The results so far have contributed to a deeper understanding of the molecular changes that occur during neuronal reprogramming. Gene expression profiles have been integrated with chromatin accessibility data to provide a more complete picture of the transcriptional and epigenetic changes involved in neuronal differentiation. These results have provided valuable insights into the roles of specific transcription factors in driving reprogramming and have identified potential biomarkers for further study.

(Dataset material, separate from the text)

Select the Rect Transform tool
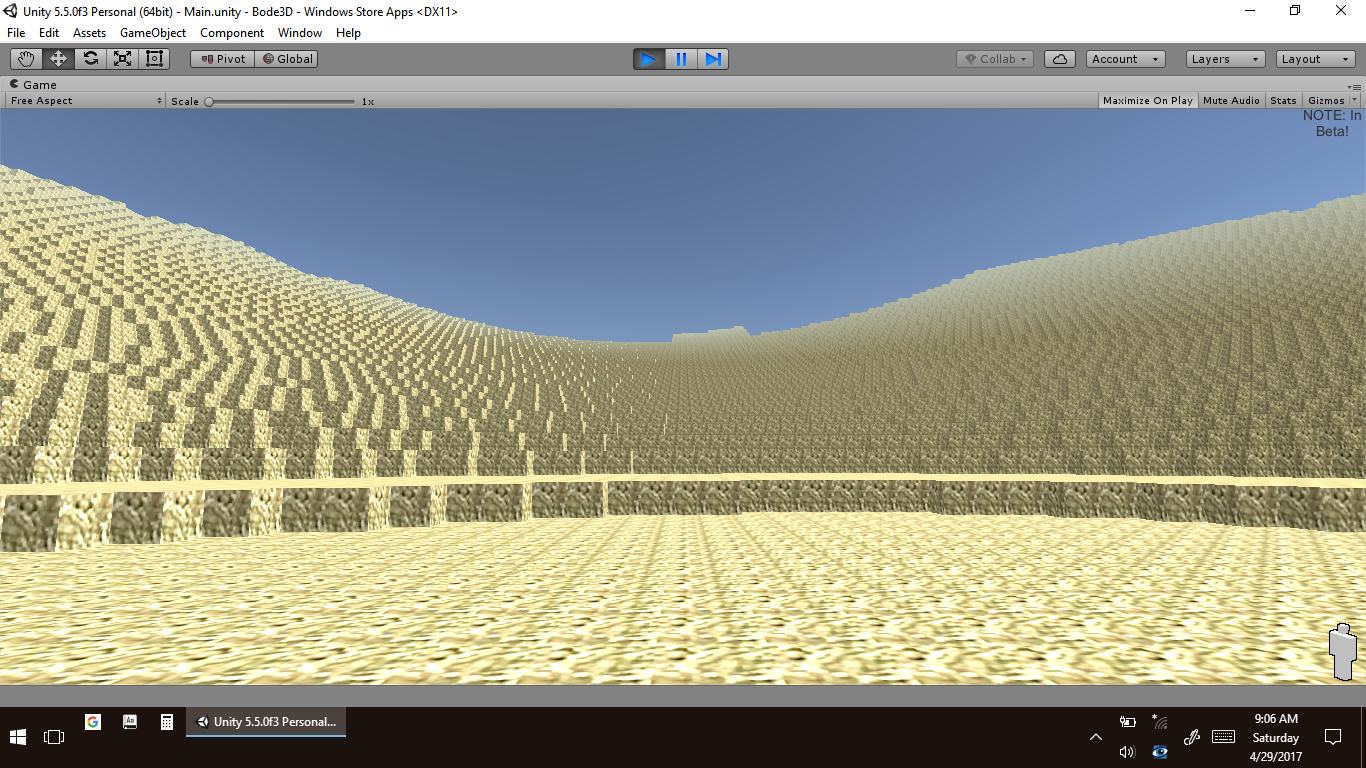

In terms of dissemination, findings have been shared at several workshops and scientific conferences, where the focus has been on methodological advancements and initial results related to gene expression changes during neuronal reprogramming. The development of the bioinformatics pipeline, which integrates data from various high-throughput sequencing techniques, has been a major highlight of the project and will be featured in upcoming publications. Manuscripts are currently being prepared for submission, detailing the techniques and results obtained during the project.

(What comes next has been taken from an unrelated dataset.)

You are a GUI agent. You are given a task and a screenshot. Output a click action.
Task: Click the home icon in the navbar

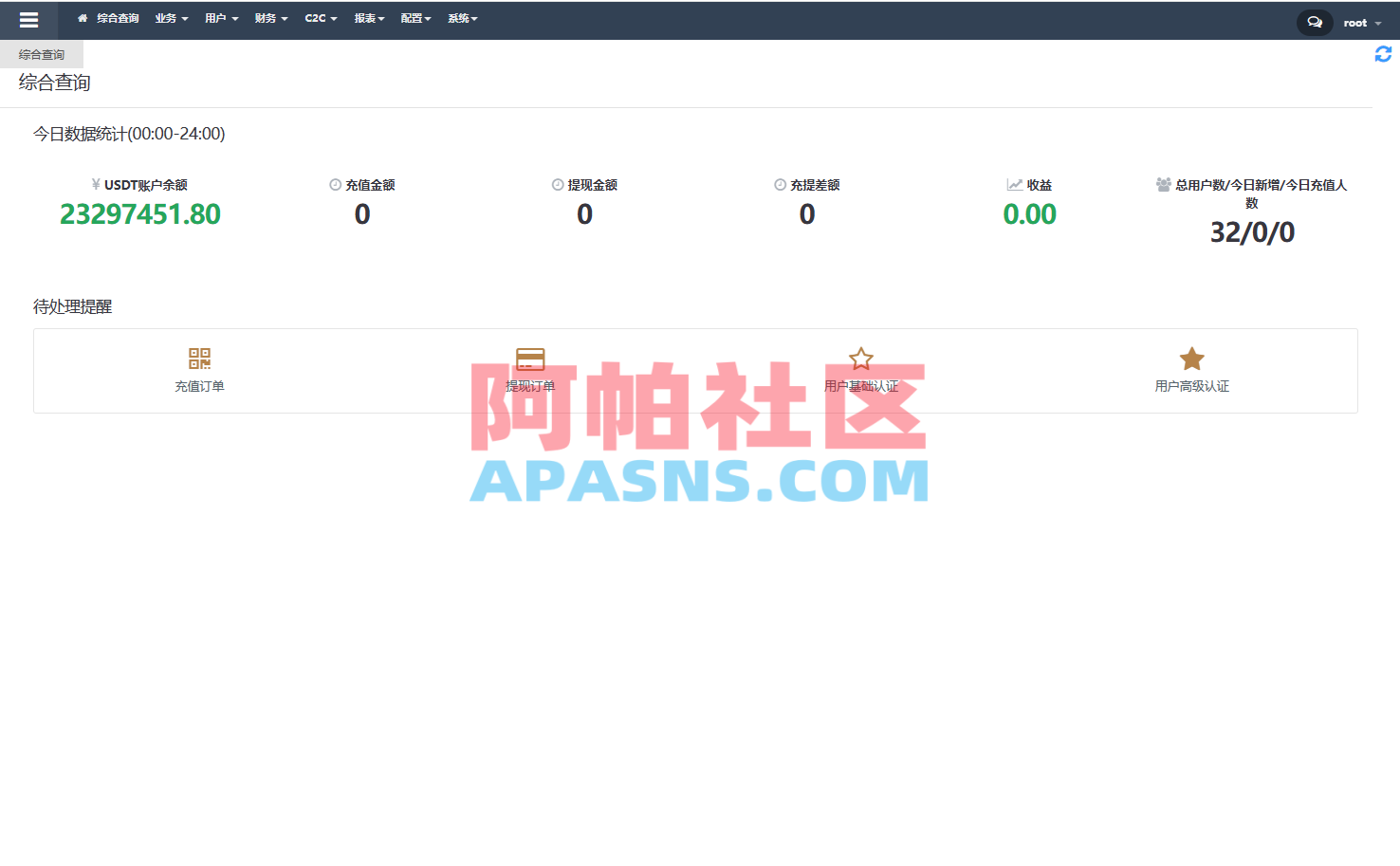(x=81, y=18)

This project has made significant progress beyond the state of the art in the field of neuronal reprogramming. One of the key innovations is the development of a pipeline that integrates single-cell RNA sequencing transcriptomics. This cutting-edge approach allows for highly detailed views of the reprogramming process at the transcriptional level.The project provides a more comprehensive understanding of how transcriptional networks influence neuronal reprogramming in situ.

Another major advancement is the design of novel viral constructs containing enhanced fluorophores. These vectors allow for sustained in vivo tracking of reprogrammed cells, surpassing previous limitations in fluorescence stability. This improvement enables better visualization of cell morphology over time, which is essential for studying long-term cellular behavior in reprogramming experiments.

The integration of gene expression data has led to a more nuanced understanding of the molecular processes that drive neuronal differentiation. By identifying key transcription factors and their binding sites, the project has uncovered important regulatory networks involved in reprogramming. This represents a significant step forward in understanding the molecular underpinnings of neuronal plasticity and could lead to the identification of novel targets for therapeutic intervention in neurodegenerative diseases.

Looking forward, the expected results until the end of the project include a comprehensive mapping of the transcription factor networks involved in neuronal reprogramming. This will include a deeper investigation into proneural factor binding and how it influences gene expression during reprogramming. The results will provide valuable insights into the dynamic changes that occur in reprogrammed neurons and how these changes can be manipulated to improve reprogramming efficiency and stability.

The potential impacts of this project are significant. Socioeconomically, the ability to reprogram neurons could revolutionize the treatment of neurodegenerative diseases, such as Alzheimer's, Parkinson's, and amyotrophic lateral sclerosis (ALS). By providing a way to generate new neurons from existing cells, this approach could offer a sustainable solution to replacing damaged neurons, reducing the need for costly long-term care, and improving the quality of life for patients.

From a broader societal perspective, this research contributes to our understanding of brain health, plasticity, and regeneration. The knowledge gained from this project could have wide-ranging implications not only in neurodegenerative diseases but also in mental health and cognitive resilience. As the population ages and the prevalence of neurological disorders increases, the potential for neuronal reprogramming to provide therapeutic solutions becomes ever more important, making this research a valuable contribution to society.